Book Reviews: You Like It Darker: Stephen King
Published 8:00 am Wednesday, June 19, 2024
You Like It Darker:
Stephen King
Always fun in a chilling kind of way to open a book of Stephen King stories.
“You Like It Darker” is just such a book and the “Stories” mentioned on the cover is appropriate.
While most of the tales in the book fall under the definition of “short stories,” one story is about 150 pages, another is 90 pages and couple of them are about 50 pages each.
The book includes a dozen stories.
One of the longer stories weaves the tale of how two buddies in a rural area became world-famous as an artist and a writer respectively. The son of the writer pieces together how it happened after his famous father died.
In “Rattlesnakes,” King revisits a character from his novel “Cujo,” 40-plus years later, a man hoping to mourn in a friend’s beach house but is instead haunted by twin children who died by numerous snake bites years earlier.
“The Answer Man” follows the life of a young attorney facing the tough decision of joining the family firm in the big city or striking out on his own in a small town. At a roadside stand, he encounters a strange man who claims he can answer any questions. The young man asks. The Answer Man answers. The young man’s life is set into motion.
“Danny Coughlin’s Bad Dream” is the longest story in the book. It is arguably the best story, too. Danny Coughlin has a vivid dream that reveals the location of a young woman’s body. He’s never had any premonitions in the past but he acts upon the dream, finds the place and discovers the woman’s body. He reports the body, thinking he is doing so anonymously, but his identity is soon revealed and he becomes the suspect in the case. He is pursued by a state police detective convinced that Danny killed the woman.
Given this is a book of “Stories,” readers may enter the 150-page “Danny Coughlin’s Bad Dream” with a sigh of exasperation, thinking they wanted a book of short stories instead of a tale as long as a short novel. But King weaves his magic. Readers will quickly be engrossed by what happens to Dany Coughlin and turning the pages to find out what happens next.
The shorter stories involve an alcoholic wanting to share his experiences with a stranger on the street, a grandfather establishing a connection with his socially awkward grandson, a young man nabbed on the street in a case of mistaken identity, a family that comes to appreciate their grandfather, a man who claims his wife is not what she seems, a traveler who averts disaster for troubled planes, a man who is given a young pup but also faces an alligator, a man drawn into a scientific experiment on dreaming.
Many of the stories feature an older character as the chief protagonist, and that’s OK. King is older and writers should always write what they know. But older doesn’t make the stories any less terrifying. and terrifying is what King knows best.
Past Tense: Lee Child
With nearly 30 novels in the series, one would think we’d know more about Jack Reacher’s parents.
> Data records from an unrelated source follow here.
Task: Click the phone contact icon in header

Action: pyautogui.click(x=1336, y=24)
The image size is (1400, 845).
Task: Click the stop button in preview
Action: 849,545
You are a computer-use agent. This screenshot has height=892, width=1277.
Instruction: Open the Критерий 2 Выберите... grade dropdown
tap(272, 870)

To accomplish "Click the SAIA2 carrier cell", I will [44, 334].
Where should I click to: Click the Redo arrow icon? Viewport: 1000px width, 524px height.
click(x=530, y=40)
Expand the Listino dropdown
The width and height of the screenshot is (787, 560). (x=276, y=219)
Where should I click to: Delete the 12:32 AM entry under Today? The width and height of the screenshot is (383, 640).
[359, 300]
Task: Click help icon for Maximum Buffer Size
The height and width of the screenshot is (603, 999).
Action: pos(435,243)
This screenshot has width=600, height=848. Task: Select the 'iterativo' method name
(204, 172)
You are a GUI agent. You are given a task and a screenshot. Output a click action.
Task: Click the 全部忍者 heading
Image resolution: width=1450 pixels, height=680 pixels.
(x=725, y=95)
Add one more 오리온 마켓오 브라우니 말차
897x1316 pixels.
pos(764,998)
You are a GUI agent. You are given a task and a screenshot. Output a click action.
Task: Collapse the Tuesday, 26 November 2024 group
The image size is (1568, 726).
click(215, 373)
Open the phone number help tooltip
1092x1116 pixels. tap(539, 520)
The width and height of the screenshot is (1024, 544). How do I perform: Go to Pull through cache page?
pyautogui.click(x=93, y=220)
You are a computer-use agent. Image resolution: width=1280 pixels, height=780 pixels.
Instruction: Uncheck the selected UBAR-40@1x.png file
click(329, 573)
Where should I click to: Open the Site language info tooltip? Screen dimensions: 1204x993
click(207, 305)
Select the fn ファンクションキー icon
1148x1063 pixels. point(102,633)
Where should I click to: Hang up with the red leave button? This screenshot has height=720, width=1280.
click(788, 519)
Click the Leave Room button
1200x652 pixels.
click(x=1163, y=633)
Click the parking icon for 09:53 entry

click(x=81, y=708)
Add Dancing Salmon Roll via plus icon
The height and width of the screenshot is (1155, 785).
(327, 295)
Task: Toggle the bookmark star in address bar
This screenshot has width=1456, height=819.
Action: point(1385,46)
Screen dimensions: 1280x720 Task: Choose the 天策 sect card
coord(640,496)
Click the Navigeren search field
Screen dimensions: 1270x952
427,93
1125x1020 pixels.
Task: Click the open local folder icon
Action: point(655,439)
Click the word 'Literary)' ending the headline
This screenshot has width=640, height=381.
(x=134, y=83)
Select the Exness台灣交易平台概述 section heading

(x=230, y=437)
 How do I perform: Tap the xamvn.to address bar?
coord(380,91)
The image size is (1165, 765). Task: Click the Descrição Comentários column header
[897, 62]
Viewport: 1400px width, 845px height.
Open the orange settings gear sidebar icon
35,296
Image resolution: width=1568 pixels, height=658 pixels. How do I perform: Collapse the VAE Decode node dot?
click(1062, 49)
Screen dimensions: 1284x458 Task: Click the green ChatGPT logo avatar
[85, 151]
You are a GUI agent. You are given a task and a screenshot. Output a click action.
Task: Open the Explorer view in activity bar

We know his father was a Marine who journeyed the world with his family. His mother was French and worked with the Resistance during World War II. We know they are both dead.
Author Lee Child penned a short story about Reacher as a kid; the story featured his father as a supporting character.
But really, past those few details, we know little about Reacher’s dad. We learn a little more in “Past Tense.”
Reacher is doing his regular thing here – owning nothing but the clothes on his back and the portable toothbrush in his pocket, hitchhiking across America. In New Hampshire, he runs across the name of the town where his late father was born.
Reacher stops in the town to find out a bit more about his dad and maybe see the house where his father was raised and perhaps meet a relative or two.
He gets more than he expected.
Reacher discovers there is a mystery surrounding his father’s youth.
Meanwhile, near the same town, a young couple stops at a wooded inn after their car breaks down. Soon, to paraphrase the old Eagles song, the couple learns they can check in but they can never leave.
Child divides “Past Tense” between Reacher’s search for family – and encountering troubles from locals – and the young couple’s travails with the people who run the inn in the woods. “Past Tense” is as much this couple’s book as it is Reacher’s. and that’s OK. Child has done this before and readers easily become invested in the couple’s story.
Of course, there comes a time when Reacher’s story and the couple’s story collide. Well worth the wait.
And so is the resolution of the mystery around Reacher’s father.